I left him to his thoughts. If he was going to be preoccupied, then I was going to get free. Just needed to wiggle one hoof free and…

“I figure things out,” he said. “People, puzzles, I’m a thinker.”

“Sure you are,” I said, straining my forehooves from my back. I already damaged it. This thing should snap like loose string!

“C’mon. I figured out where you were at first.”

“You called a computer guy,” I said.

“Using my resources. Worked in my favor anyway. Waters sent you to me, didn’t he?”

“Because you messed with his fandom, you idgit. You ain’t the mastermind, you’re just a thug, a henchman. Sounds like your special talent is just bein’ lucky and drunk. But by all means, keep talking. Maybe you can make yourself feel better for being a kidnapping thug at some guy’s beck and call.”

He looked at me, his expression unreadable.

“I’m no thug,” he said. “I busted ‘em for years. And I’m. Not. One of them.”

“You just keep tellin’ yourself that, darlin’,” I said, unimpressed. “‘Cause I’m tied up waitin’ on your boss and that’s how you earned today’s paycheck. Sounds like a thug to me.”

His nostrils flared and his eyes narrowed. It was the most emotion I’d seen out of him the entire time we talked. He tore his gaze from me to glare at the TV.

He was quiet.

One turn broke. I coughed to cover it. One more and I’d be home free.

“Dammit,” he said.

I looked back at him and saw he was rising, pulling a switchblade from his pocket. He flicked it up, catching a little light in the process

“Whoa,” I said, edging on the carpet.

“Shut up before I change my mind,” he said, advancing on me.

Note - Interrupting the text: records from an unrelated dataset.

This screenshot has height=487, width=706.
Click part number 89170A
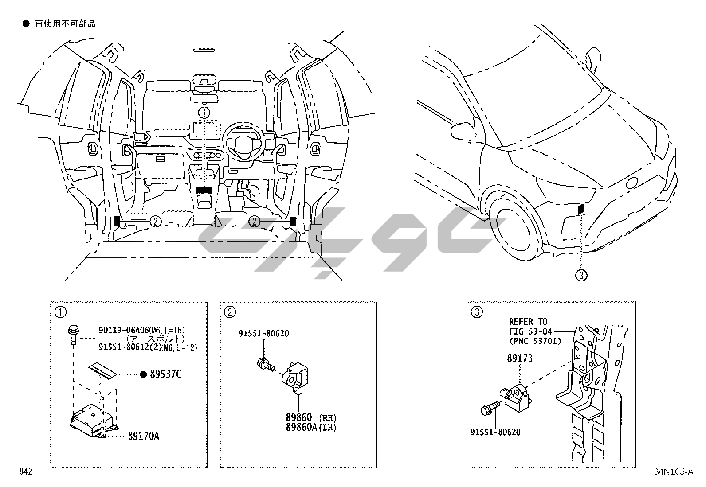[x=143, y=436]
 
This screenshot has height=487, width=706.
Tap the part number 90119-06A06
[x=123, y=330]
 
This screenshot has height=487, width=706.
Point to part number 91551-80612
[x=123, y=347]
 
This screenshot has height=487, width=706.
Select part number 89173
[x=520, y=358]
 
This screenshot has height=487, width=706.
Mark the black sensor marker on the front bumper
[x=581, y=207]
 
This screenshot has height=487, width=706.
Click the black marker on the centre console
[x=204, y=190]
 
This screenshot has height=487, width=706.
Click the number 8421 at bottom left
[x=27, y=471]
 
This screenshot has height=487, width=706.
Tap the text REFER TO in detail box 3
[x=528, y=322]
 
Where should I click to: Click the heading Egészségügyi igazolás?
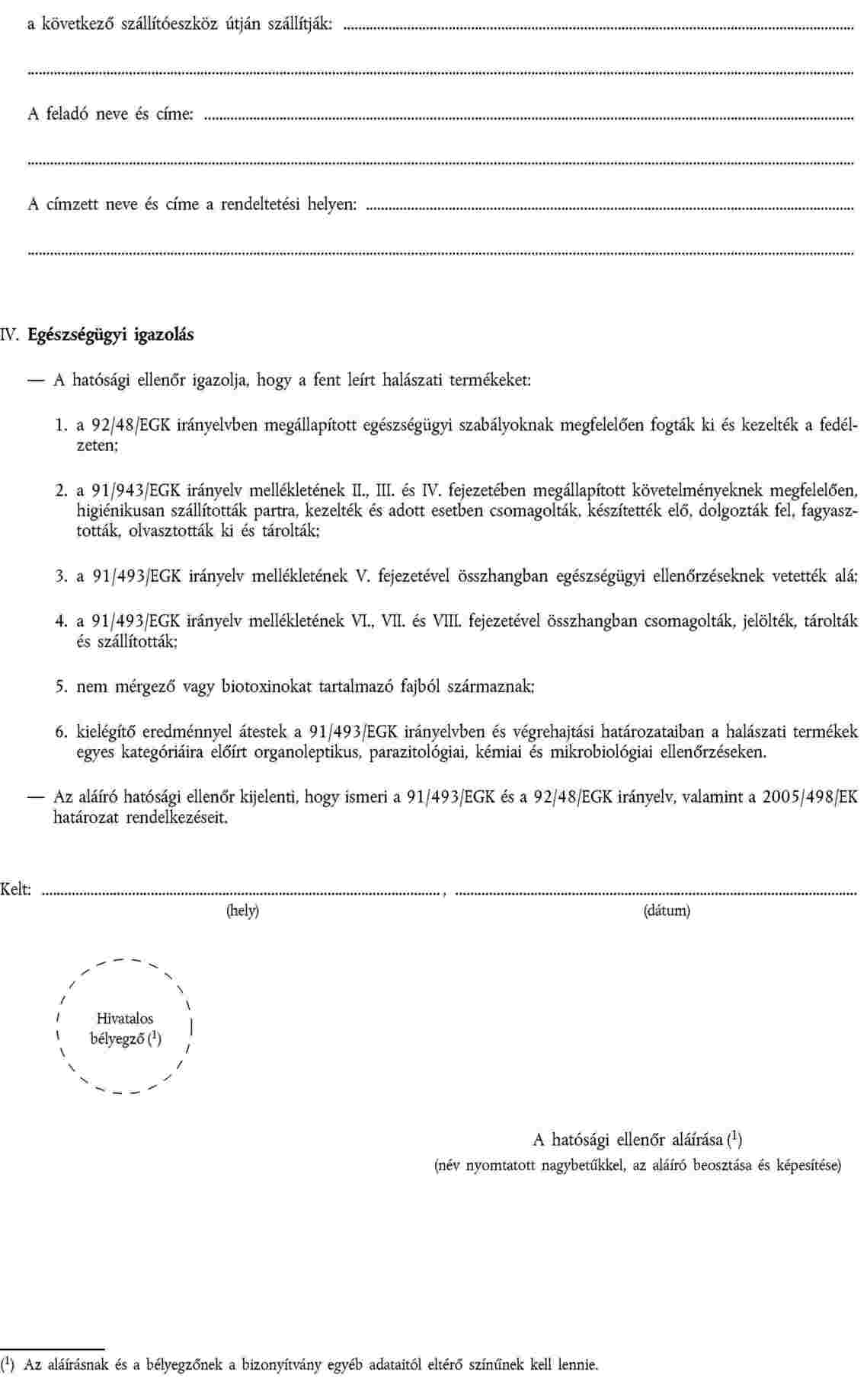(110, 334)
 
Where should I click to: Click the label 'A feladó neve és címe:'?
(110, 115)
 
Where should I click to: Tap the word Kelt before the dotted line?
(16, 889)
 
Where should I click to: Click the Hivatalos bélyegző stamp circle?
(125, 1029)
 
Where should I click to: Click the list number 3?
(60, 576)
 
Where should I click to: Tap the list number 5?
(60, 687)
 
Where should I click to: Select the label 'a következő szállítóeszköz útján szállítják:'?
(180, 24)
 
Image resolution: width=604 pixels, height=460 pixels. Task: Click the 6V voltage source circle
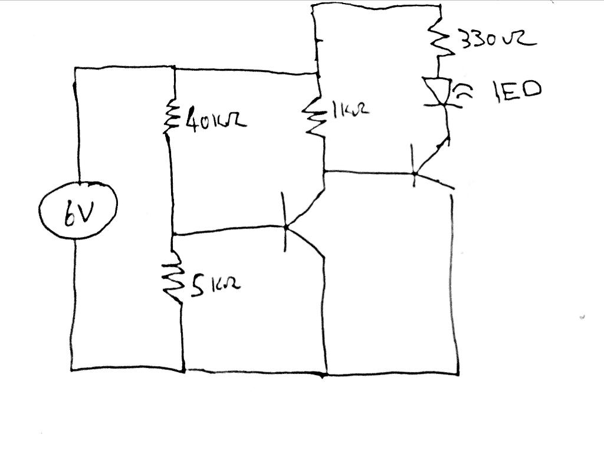[x=78, y=209]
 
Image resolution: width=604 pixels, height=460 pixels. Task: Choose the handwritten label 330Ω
[x=497, y=41]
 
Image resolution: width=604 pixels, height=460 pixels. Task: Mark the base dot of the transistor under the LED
[x=414, y=173]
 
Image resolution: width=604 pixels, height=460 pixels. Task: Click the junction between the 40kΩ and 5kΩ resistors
[x=173, y=234]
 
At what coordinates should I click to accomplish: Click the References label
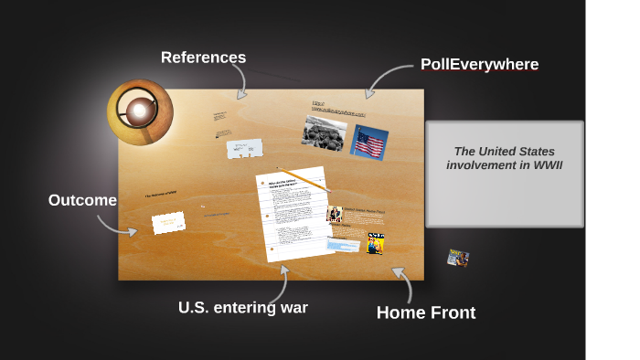tap(203, 58)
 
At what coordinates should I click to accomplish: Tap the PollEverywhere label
tap(479, 65)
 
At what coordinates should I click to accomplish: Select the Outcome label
tap(82, 201)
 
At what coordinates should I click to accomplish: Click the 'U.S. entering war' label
tap(242, 308)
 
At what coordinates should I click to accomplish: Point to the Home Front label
tap(425, 312)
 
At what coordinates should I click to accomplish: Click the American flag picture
tap(369, 143)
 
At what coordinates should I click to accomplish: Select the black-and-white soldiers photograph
tap(324, 133)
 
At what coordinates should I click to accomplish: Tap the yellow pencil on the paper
tap(303, 178)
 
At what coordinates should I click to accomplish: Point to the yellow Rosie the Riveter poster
tap(376, 244)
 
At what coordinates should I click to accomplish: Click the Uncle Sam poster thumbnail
tap(335, 215)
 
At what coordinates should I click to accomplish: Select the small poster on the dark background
tap(458, 259)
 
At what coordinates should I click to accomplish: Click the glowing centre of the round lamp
tap(139, 111)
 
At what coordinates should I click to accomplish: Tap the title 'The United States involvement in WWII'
tap(505, 158)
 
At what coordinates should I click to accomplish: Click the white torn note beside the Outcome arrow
tap(169, 222)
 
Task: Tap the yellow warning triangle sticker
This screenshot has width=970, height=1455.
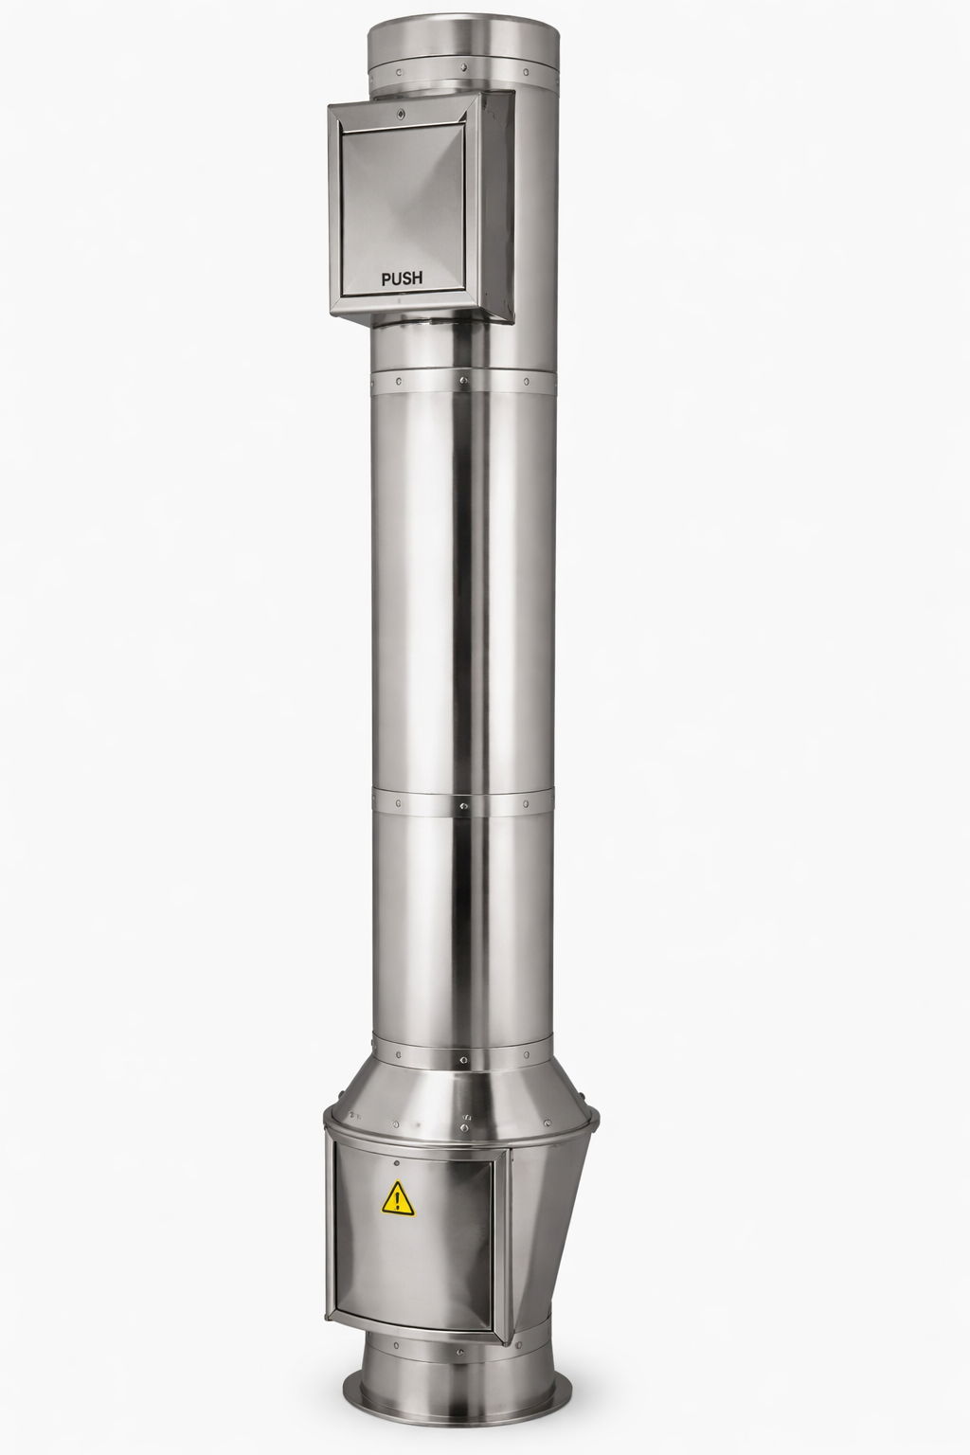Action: (x=396, y=1199)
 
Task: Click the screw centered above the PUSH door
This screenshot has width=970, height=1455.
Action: (x=402, y=114)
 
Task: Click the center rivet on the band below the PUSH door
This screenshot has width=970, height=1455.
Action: (x=463, y=382)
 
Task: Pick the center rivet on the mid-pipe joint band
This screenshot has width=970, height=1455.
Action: (x=464, y=805)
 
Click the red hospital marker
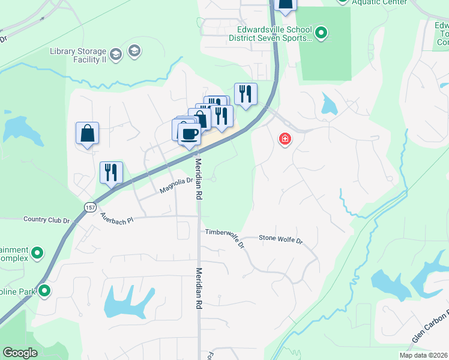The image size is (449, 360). [x=285, y=140]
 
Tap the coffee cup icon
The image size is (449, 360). [x=190, y=133]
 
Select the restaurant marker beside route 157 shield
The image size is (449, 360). [x=111, y=173]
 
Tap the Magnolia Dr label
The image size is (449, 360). [x=175, y=185]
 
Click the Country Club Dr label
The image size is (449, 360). [x=46, y=220]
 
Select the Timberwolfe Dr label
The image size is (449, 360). [x=225, y=237]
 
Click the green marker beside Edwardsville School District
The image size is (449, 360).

He bent over me, and just as I thought he was about to cut me, he stuck the knife under the ropes.

“What’re you-?” I said.

“Not being a thug,” he replied, working the knife. He stopped, noticing the damage I’d already done. He raised an eyebrow at me.

“Oh, please,” I said, sarcastically. “Like I wasn’t going to try and make a break for it.”

He looked at the rope. “Yeah. Good point.” He pulled the knife through it and I was free as a bird. Well, free as a bird in a crummy hotel room.

“Much obliged,” I said, wiggling my hooves. “What changed your mind?”

He looked at me with that same unreadable expression. I thought he was going to answer me, but instead, he sighed. Rising, he reached into his pocket and pulled out phone. Before he could do anything, three knocks came from the door.

“Shit,” he said.

He was too late. Time was up. The client was here.